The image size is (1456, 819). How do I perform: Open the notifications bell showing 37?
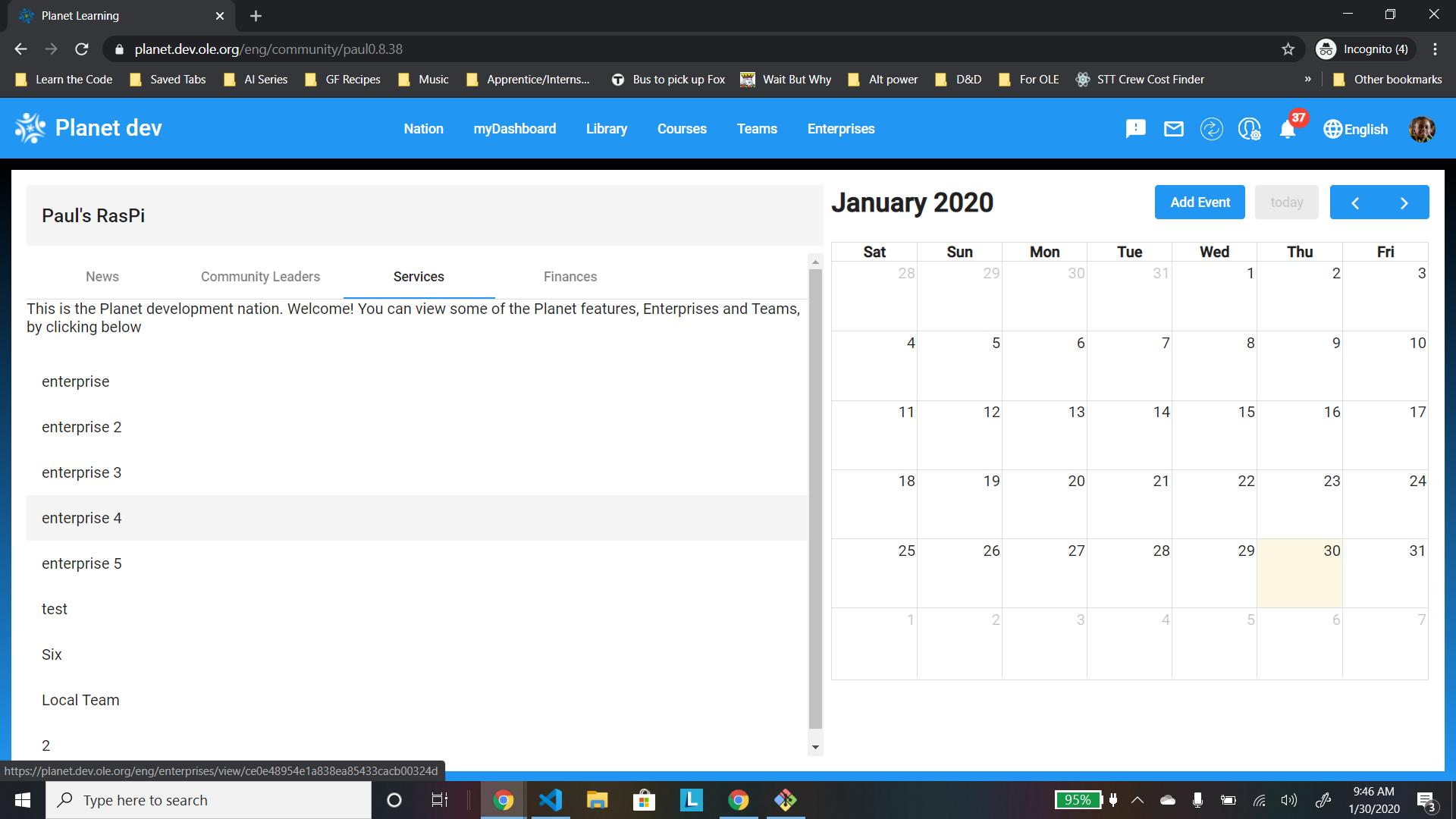tap(1287, 129)
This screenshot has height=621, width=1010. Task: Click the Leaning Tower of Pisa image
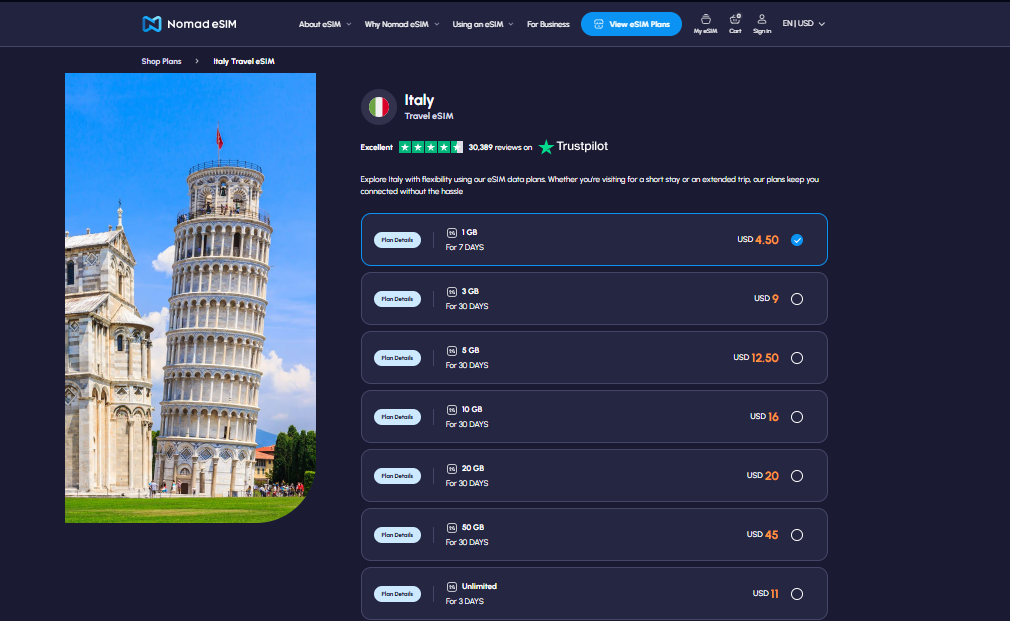tap(190, 298)
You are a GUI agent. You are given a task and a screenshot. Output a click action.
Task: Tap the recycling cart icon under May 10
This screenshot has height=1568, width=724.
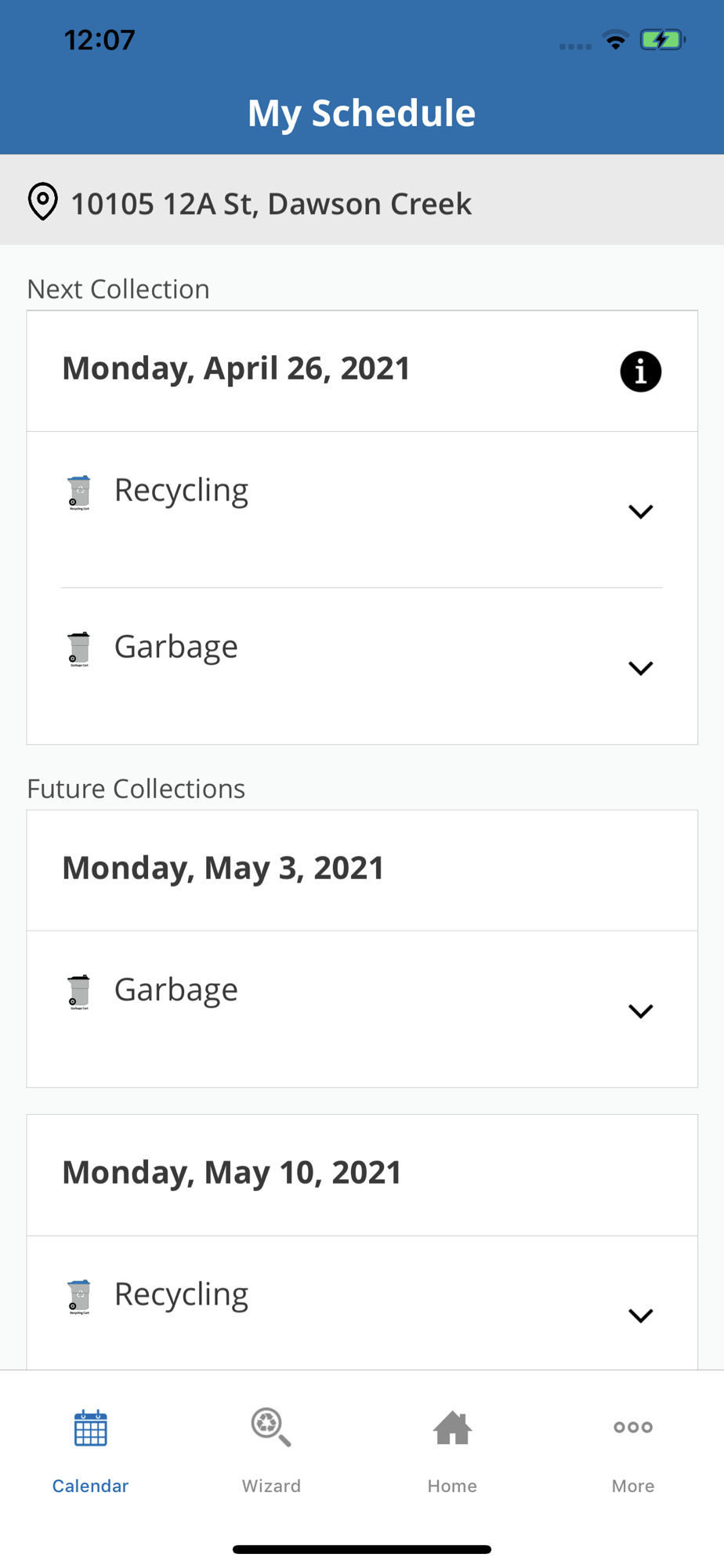79,1297
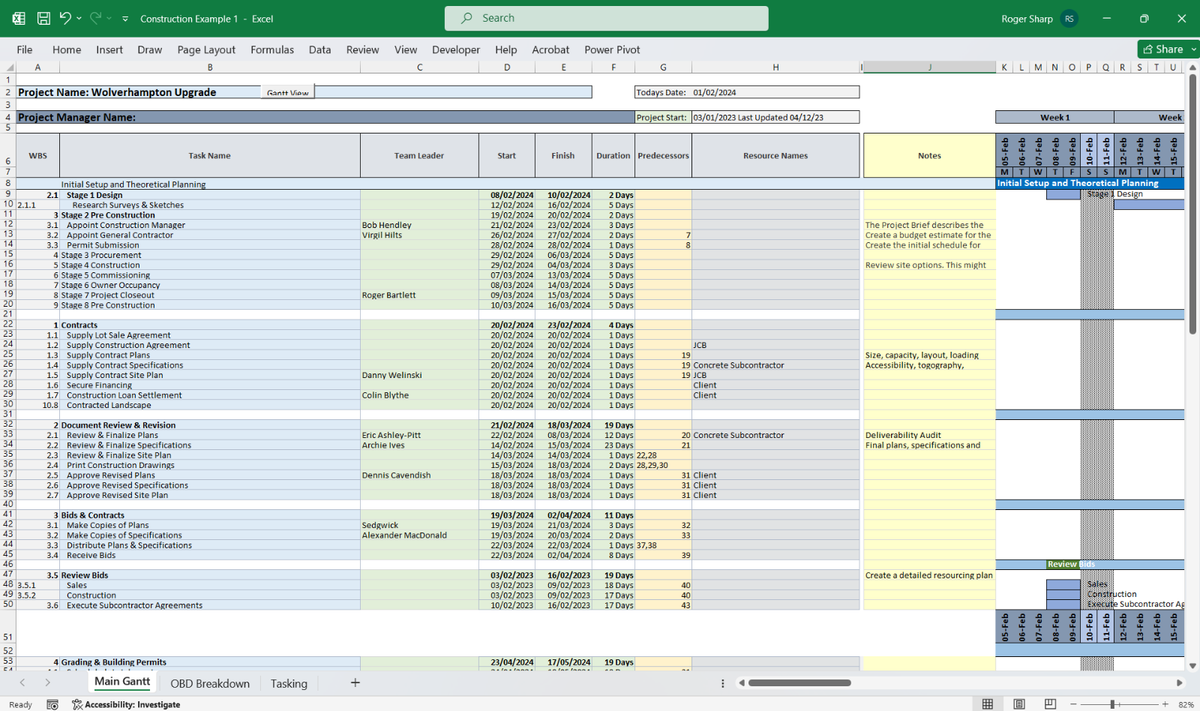Zoom in using the plus icon
The height and width of the screenshot is (711, 1200).
tap(1165, 702)
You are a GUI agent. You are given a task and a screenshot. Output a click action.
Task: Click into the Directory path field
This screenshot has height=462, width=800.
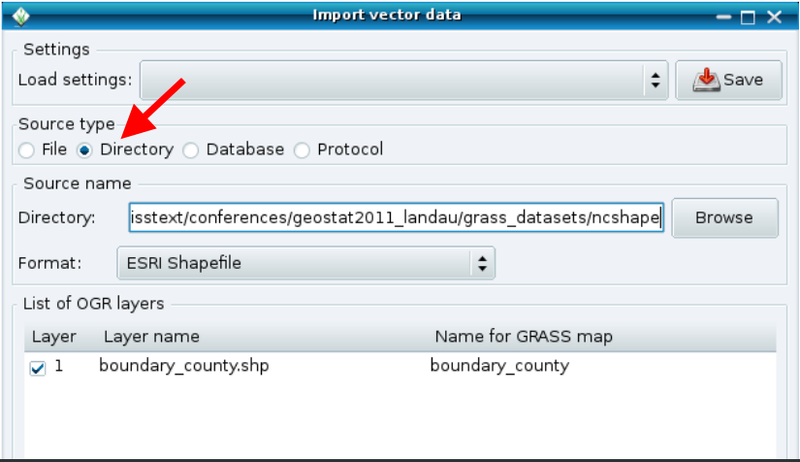coord(395,218)
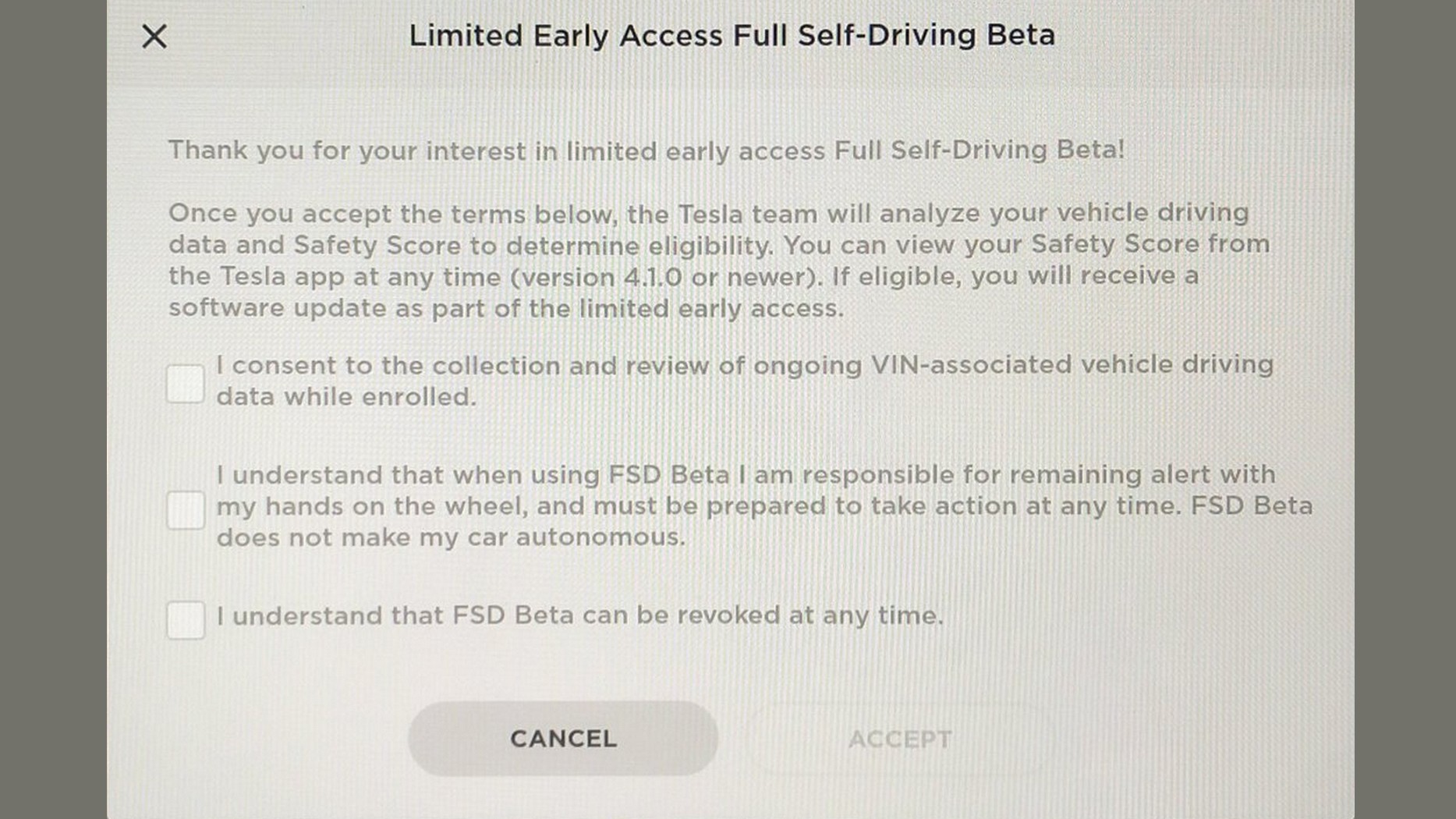Click the Limited Early Access Full Self-Driving Beta title

point(732,35)
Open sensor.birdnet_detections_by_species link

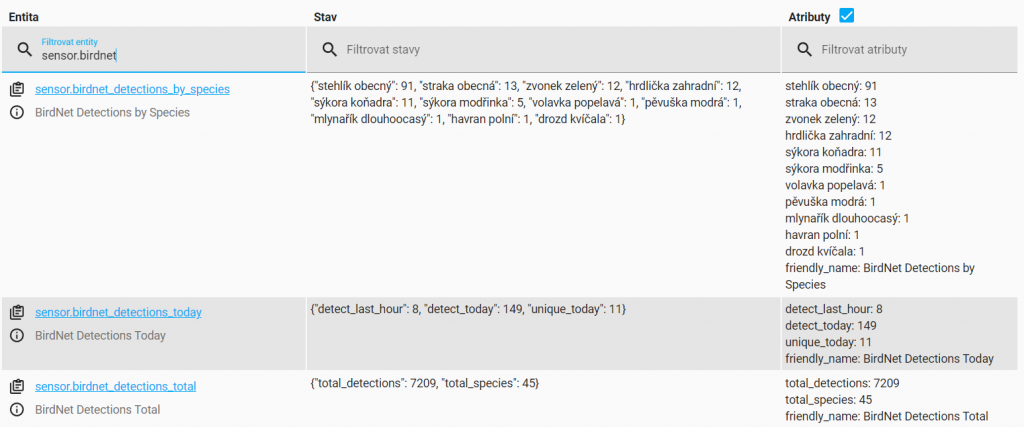click(x=132, y=89)
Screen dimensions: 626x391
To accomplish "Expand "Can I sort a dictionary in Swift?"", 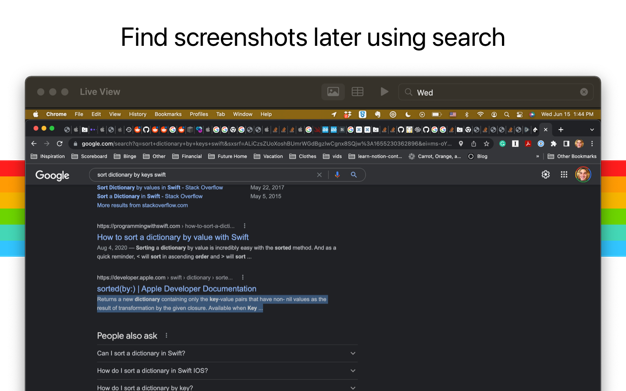I will 227,353.
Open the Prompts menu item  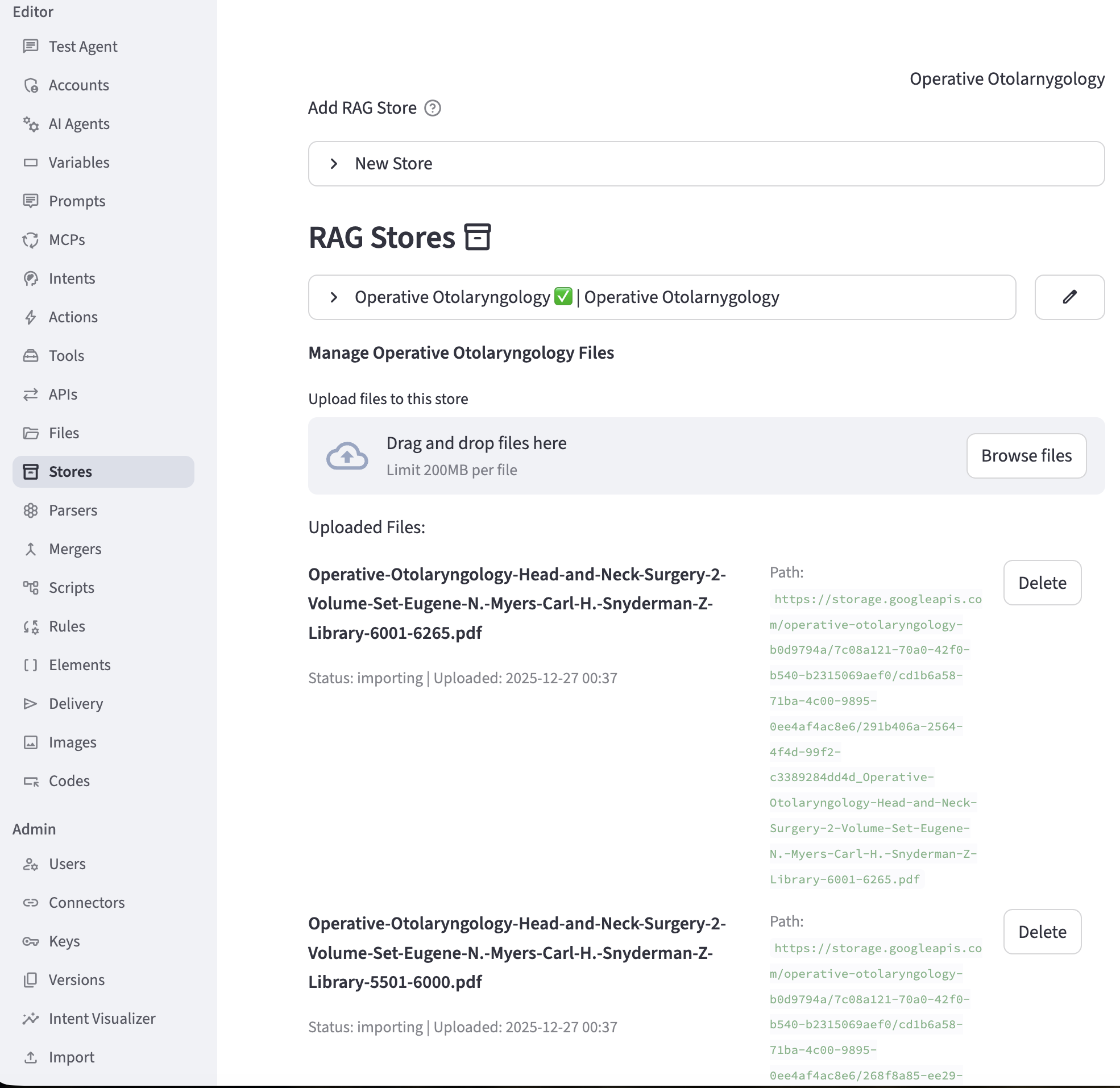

▶ **Required task**
Starting with the line containing "This screenshot has height=621, width=1010." and going on through the line containing "tap(190, 298)", lay out those entries as a JSON list of strings, one per line, skipping blank lines. Leave the pictures out.

▶ **Answer to this exercise**
[
  "This screenshot has height=621, width=1010. Task: Click the Leaning Tower of Pisa image",
  "tap(190, 298)"
]